1. What a template is for
A trading template is not for imagining perfect scenarios. It is for deciding in advance what you will do when pressure, loss, opportunity and boredom appear. If a rule does not change a concrete action, it does not belong in the main plan.
In futures and prop firms, the plan must connect the market idea to account limits. A setup can be technically valid and still not tradable if the stop requires too much risk.
2. Base template
| Block | Decision to write |
|---|---|
| Market | Symbols, sessions and context. |
| Setup | Minimum entry conditions. |
| Risk | Trade loss, daily loss and max trades. |
| Management | Stop, target, breakeven and manual exit. |
| Pause | When you stop trading. |
| Review | What data you record at close. |
The simple version you actually use is worth more than a long template you ignore by day three.
3. Risk rules
Write risk in money, ticks and contracts. For example: if your internal daily loss is 400 dollars, you should not take one trade risking 300 dollars and leave only a small mistake before shutdown.
- Max risk per trade.
- Internal daily loss.
- Maximum number of trades.
- Rule after two losses.
- Mandatory closing time.
4. Prop firm adjustment
If you trade evaluations, add an external rules section. Include drawdown, daily loss, max contracts, minimum days, consistency and payouts. Review those rules with a date because they can change.
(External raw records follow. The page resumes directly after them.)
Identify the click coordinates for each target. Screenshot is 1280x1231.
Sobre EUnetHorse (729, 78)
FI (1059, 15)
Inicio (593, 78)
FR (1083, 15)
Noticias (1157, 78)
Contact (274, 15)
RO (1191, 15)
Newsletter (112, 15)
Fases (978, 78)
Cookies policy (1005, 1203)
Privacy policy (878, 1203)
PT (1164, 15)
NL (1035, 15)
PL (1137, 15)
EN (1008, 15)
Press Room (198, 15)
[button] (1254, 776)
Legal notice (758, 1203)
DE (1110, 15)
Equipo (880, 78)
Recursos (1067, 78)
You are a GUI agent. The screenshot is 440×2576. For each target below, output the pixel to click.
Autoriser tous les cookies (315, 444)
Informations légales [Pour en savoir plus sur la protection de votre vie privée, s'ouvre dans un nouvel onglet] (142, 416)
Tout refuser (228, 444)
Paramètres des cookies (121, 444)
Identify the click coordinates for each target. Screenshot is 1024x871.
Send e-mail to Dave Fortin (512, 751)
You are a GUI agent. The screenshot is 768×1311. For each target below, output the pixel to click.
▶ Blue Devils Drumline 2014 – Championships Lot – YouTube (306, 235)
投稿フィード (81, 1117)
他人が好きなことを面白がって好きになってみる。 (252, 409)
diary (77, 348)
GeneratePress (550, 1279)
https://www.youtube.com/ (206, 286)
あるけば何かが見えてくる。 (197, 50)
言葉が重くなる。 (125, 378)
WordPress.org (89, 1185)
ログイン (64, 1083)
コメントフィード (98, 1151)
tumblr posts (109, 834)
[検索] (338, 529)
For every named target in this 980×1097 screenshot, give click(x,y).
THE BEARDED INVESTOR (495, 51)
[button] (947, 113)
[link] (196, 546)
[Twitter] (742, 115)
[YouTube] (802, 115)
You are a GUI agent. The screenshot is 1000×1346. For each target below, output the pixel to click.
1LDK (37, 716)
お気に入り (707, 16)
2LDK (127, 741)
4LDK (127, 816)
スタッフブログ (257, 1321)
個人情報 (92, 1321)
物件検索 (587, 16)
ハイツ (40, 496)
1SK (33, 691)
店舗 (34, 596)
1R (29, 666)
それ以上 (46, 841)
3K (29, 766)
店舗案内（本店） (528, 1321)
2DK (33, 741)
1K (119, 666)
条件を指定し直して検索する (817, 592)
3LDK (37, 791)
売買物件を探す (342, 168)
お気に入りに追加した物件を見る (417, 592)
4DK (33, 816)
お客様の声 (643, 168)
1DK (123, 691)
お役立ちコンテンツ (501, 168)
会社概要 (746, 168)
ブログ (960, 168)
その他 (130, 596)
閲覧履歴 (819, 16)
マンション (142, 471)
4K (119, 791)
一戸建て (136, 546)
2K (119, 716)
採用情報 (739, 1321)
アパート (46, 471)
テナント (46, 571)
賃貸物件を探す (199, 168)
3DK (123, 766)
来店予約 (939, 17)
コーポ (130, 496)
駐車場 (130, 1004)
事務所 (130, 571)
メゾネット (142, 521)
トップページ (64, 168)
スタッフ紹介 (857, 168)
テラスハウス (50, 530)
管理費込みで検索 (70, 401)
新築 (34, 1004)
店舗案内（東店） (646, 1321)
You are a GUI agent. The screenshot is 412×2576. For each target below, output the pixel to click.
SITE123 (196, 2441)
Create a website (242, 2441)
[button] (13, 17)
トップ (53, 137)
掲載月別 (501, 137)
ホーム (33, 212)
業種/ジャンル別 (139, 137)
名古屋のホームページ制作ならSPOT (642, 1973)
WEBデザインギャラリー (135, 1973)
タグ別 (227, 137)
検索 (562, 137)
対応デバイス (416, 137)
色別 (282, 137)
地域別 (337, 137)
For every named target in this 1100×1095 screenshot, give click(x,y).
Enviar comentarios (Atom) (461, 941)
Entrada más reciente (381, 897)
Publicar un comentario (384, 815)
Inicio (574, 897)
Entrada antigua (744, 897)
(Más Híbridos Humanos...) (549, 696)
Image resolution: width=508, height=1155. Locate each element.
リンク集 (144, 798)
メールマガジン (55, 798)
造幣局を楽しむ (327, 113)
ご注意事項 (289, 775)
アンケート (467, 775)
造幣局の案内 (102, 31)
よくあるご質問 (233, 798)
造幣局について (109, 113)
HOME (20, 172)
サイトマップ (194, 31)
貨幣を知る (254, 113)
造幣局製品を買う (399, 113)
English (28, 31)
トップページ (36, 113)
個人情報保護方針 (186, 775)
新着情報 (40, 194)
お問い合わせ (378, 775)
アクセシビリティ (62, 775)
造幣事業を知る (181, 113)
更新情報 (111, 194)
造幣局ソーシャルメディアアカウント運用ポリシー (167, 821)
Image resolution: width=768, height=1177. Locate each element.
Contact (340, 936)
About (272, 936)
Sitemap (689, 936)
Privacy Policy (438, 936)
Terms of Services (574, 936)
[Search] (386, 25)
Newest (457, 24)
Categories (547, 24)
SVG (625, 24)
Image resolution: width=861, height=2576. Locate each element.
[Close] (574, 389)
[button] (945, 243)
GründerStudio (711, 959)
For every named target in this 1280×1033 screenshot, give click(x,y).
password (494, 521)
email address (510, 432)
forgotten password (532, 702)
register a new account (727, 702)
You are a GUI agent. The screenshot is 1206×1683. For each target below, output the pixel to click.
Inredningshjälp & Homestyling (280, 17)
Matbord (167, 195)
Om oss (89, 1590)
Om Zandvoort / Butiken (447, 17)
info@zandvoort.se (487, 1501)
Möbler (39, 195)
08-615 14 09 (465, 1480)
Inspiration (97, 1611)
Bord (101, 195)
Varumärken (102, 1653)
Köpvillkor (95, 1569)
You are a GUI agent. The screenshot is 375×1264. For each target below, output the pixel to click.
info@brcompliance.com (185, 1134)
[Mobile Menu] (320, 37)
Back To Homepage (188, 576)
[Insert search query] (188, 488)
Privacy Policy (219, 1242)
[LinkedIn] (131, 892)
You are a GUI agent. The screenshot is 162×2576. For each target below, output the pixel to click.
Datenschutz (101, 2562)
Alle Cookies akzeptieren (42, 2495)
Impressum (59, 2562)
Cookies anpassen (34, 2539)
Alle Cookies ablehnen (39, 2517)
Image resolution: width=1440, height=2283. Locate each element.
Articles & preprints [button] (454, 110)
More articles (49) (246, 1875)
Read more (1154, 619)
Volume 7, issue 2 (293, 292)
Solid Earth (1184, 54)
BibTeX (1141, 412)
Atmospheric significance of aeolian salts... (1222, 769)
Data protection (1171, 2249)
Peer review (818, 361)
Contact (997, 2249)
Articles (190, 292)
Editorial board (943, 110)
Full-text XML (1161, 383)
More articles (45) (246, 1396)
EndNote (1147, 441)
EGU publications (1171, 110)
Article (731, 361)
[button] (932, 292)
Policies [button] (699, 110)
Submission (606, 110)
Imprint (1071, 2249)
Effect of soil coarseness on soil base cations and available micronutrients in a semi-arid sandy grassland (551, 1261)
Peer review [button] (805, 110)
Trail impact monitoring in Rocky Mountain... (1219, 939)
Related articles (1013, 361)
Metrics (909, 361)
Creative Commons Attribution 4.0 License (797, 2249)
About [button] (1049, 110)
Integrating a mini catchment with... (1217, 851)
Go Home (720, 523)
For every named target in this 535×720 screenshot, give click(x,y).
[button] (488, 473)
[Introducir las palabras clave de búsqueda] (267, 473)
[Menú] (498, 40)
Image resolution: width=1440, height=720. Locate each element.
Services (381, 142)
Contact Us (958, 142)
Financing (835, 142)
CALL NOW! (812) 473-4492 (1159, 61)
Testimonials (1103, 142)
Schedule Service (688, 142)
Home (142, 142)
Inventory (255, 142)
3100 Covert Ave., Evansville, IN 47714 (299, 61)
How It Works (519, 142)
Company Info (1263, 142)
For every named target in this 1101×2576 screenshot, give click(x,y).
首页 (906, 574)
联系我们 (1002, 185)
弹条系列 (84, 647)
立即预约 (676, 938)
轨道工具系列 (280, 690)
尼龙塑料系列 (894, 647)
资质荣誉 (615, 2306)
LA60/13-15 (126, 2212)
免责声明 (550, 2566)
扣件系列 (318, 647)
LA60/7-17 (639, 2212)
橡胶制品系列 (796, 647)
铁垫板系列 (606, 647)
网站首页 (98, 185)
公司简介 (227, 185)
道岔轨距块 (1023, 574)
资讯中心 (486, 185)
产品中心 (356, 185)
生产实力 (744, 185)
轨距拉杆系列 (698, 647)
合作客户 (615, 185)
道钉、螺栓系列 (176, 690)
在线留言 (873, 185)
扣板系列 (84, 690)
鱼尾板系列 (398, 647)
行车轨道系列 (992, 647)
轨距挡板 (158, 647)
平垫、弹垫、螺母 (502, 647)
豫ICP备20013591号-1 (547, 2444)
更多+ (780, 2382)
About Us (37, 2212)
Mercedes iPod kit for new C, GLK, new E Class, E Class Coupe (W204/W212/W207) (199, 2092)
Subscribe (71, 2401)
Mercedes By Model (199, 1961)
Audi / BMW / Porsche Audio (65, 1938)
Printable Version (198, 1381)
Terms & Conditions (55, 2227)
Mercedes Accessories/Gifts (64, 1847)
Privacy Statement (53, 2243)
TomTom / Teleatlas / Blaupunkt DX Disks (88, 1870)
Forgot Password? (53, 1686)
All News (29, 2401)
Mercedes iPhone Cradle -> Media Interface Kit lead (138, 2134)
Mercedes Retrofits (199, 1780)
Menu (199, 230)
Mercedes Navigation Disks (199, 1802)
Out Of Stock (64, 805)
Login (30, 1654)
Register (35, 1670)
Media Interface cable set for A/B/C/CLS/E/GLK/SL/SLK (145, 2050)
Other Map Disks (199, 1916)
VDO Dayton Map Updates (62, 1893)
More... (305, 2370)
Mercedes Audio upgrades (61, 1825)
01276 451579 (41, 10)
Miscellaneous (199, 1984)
This is not financial advice or a guarantee of results. Futures trading involves substantial risk; always verify rules, costs and compatibility with official sources.
5. Daily review
Review should not only ask whether you made money. It should ask whether you followed the plan. A green day with out-of-rule entries can be a risk signal; a red day inside rules can be acceptable.
- 1Mark followed rules.
- 2Write one concrete improvement.
- 3Detect repeated errors.
- 4Update limits only outside the market.